**Task statement:** Omit the images and reproduce the rest of the entries exactly.

BEGIN Entries supplied

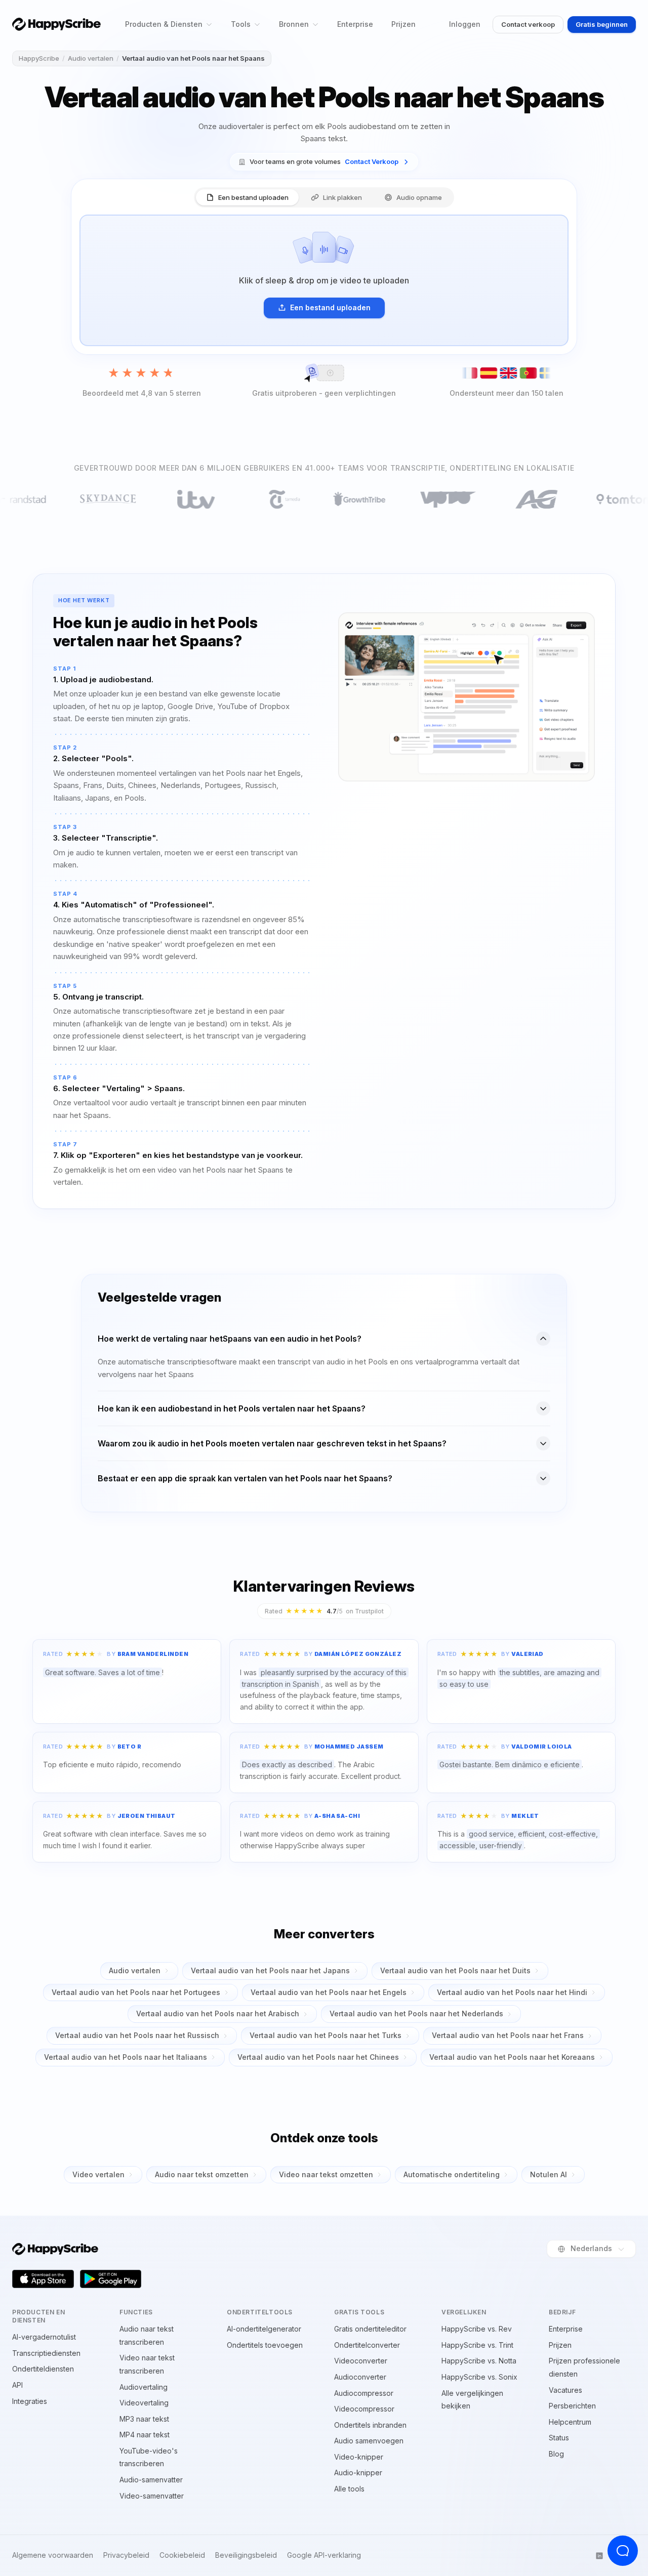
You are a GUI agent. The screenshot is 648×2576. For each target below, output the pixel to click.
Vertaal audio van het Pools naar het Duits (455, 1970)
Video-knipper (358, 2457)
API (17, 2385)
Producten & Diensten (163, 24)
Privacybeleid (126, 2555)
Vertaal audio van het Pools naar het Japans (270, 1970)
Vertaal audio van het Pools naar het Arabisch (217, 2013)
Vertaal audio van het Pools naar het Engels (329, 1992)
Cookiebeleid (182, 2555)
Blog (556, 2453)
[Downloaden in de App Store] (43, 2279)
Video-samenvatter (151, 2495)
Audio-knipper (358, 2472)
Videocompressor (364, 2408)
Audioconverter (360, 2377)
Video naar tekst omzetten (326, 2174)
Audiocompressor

END Entries supplied

**Response area:**
You are a GUI agent. The screenshot is 648×2576. For each target below, output the pixel to click.
Vertaal audio van het Pools naar het Duits (455, 1970)
Video-knipper (358, 2457)
API (17, 2385)
Producten & Diensten (163, 24)
Privacybeleid (126, 2555)
Vertaal audio van het Pools naar het Japans (270, 1970)
Vertaal audio van het Pools naar het Arabisch (217, 2013)
Vertaal audio van het Pools naar het Engels (329, 1992)
Cookiebeleid (182, 2555)
Blog (556, 2453)
[Downloaden in de App Store] (43, 2279)
Video-samenvatter (151, 2495)
Audio-knipper (358, 2472)
Videocompressor (364, 2408)
Audioconverter (360, 2377)
Video naar tekst omzetten (326, 2174)
Audiocompressor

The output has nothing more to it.